Jenna snatched it up before he could change his mind and pulled back the sleeve of her jumpsuit to expose the dataport of her wrist-mounted console. The chip slotted in neatly and the console immediately began scanning it. Cyrillic characters scrolled across the screen for a moment, but then her translation program kicked in and it resolved into lines of familiar letters and numbers. She searched them for meaning, feeling her forehead crease into a frown as she did so.
‘Jenna?’ Drift asked.
She nodded. ‘Looks like we’ve got amounts, product codes, dates and destinations …’ She pulled the chip back out and handed it to him. ‘I’d say it’s good.’
‘I hope so.’ Drift took the chip between thumbs and forefingers and snapped it.
Aleksandr spat something in Russian which Jenna didn’t need a translator to catch the general gist of. Pavel even started to rise to his feet, but Apirana landed one massive hand on his shoulder and pushed him gently but firmly back into his seat. The blond lifted his arm as though to swat the obstacle aside, but whatever he saw in the Maori’s tattooed face clearly made him think better of it.
‘We don’t know what sort of searches you’d be subjected to, going through security as emigrants,’ Drift explained calmly, letting the halves of the chip drop. ‘I certainly can’t risk this being found on you. So now it’s with us.’
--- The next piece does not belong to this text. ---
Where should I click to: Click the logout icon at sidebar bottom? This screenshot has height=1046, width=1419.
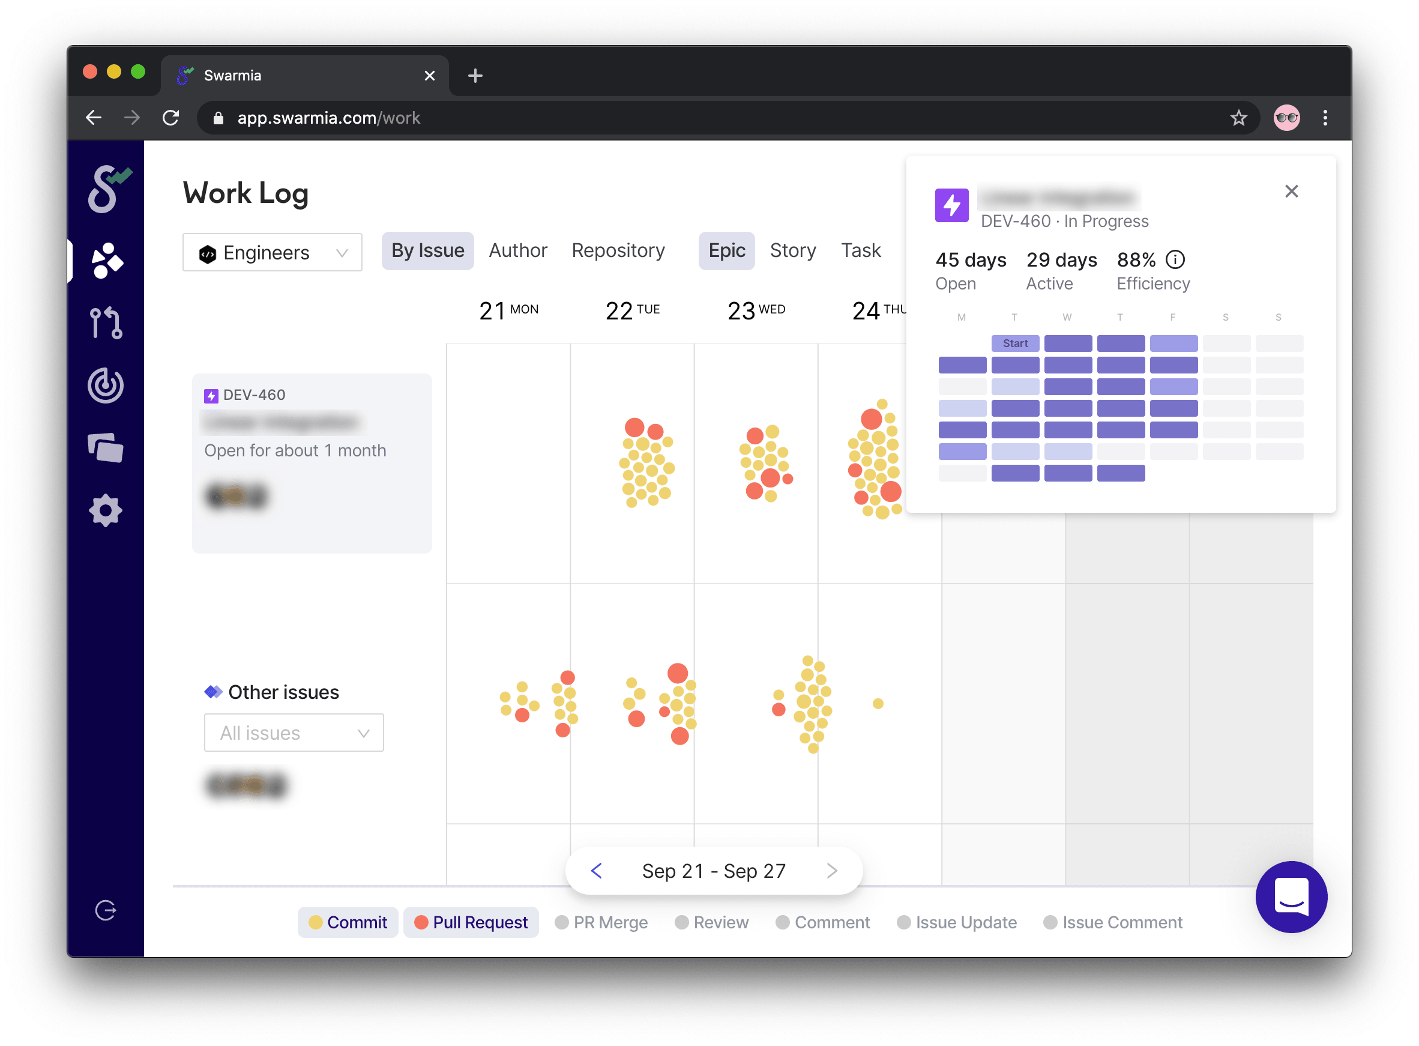point(105,910)
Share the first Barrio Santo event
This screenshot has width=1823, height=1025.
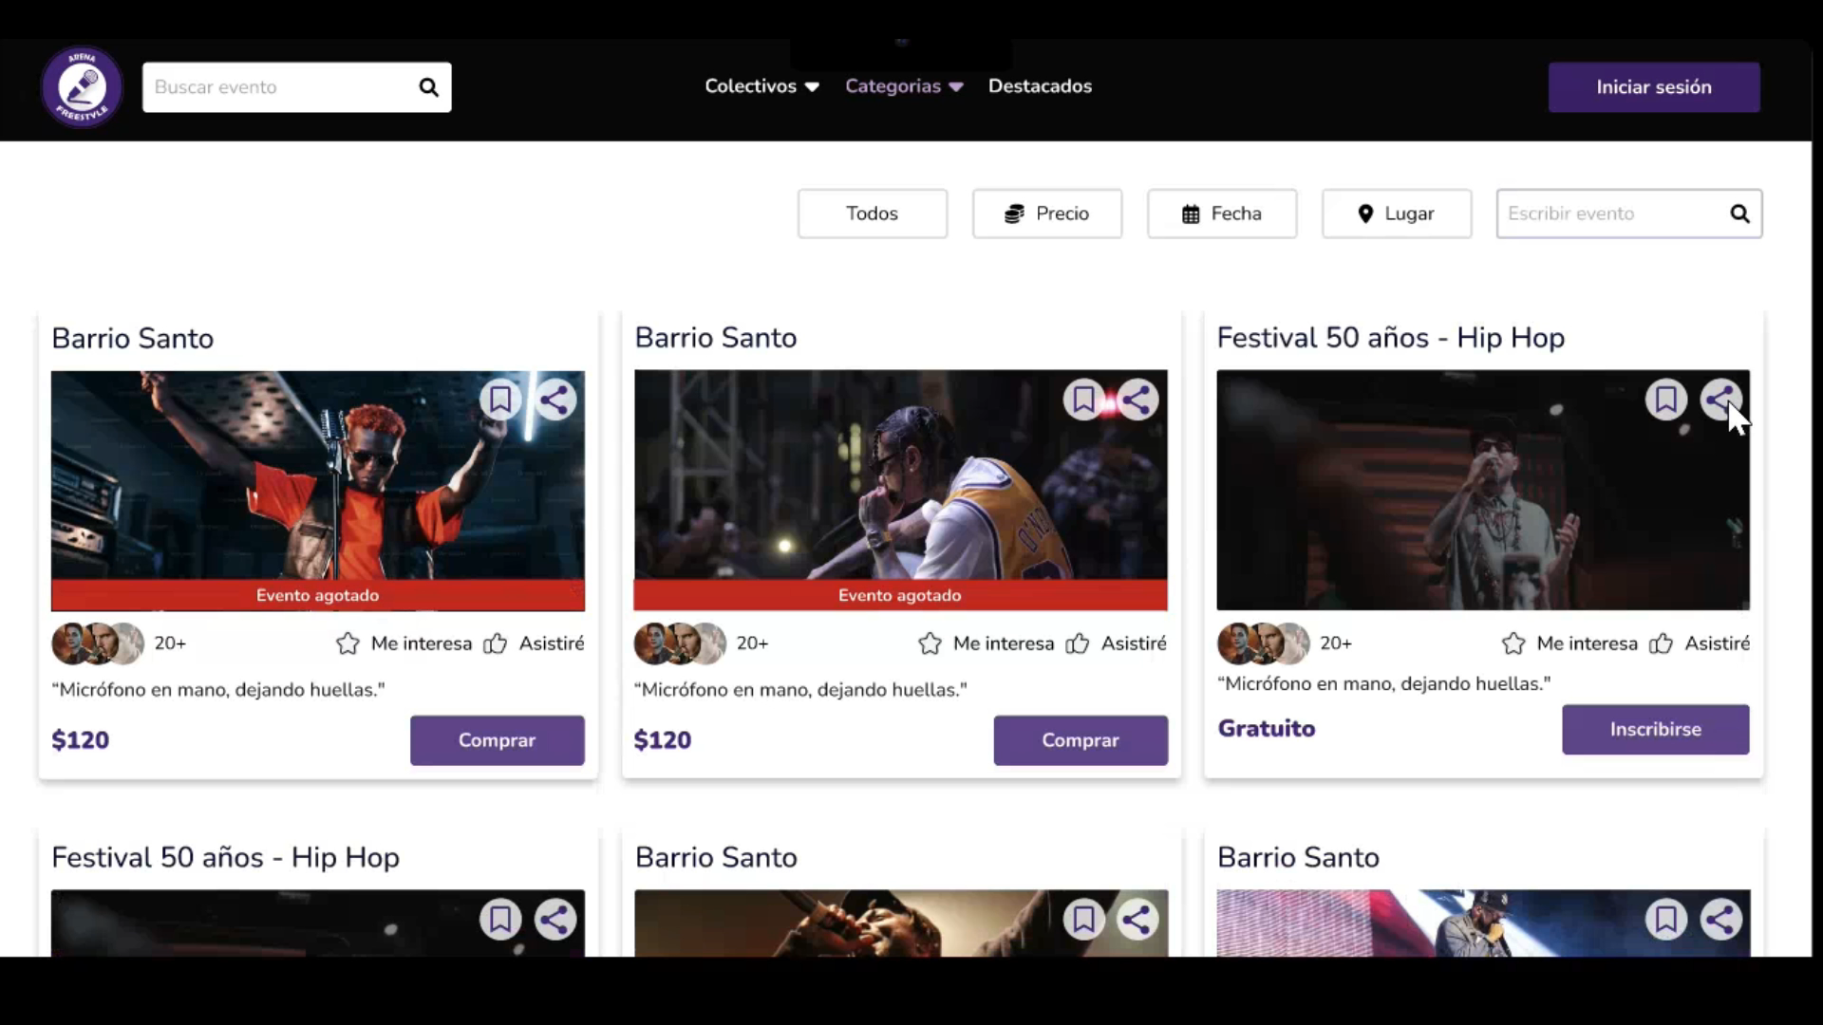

Jenna was only half listening as Drift continued talking. Instead, her fingers were dancing over the keys on her console to activate encryption and disguise programs. Simply encrypting data might protect it but it was suspicious as all hell, so she’d developed a further tactic: hide it as something innocuous. Her three go-to options were the schematics of the
Keiko
, a series of pictures of attractive men wearing very little clothing, and the beginnings of a hilariously bad amateur screenplay cobbled together for this exact purpose by her and Jia when they’d both been rather drunk.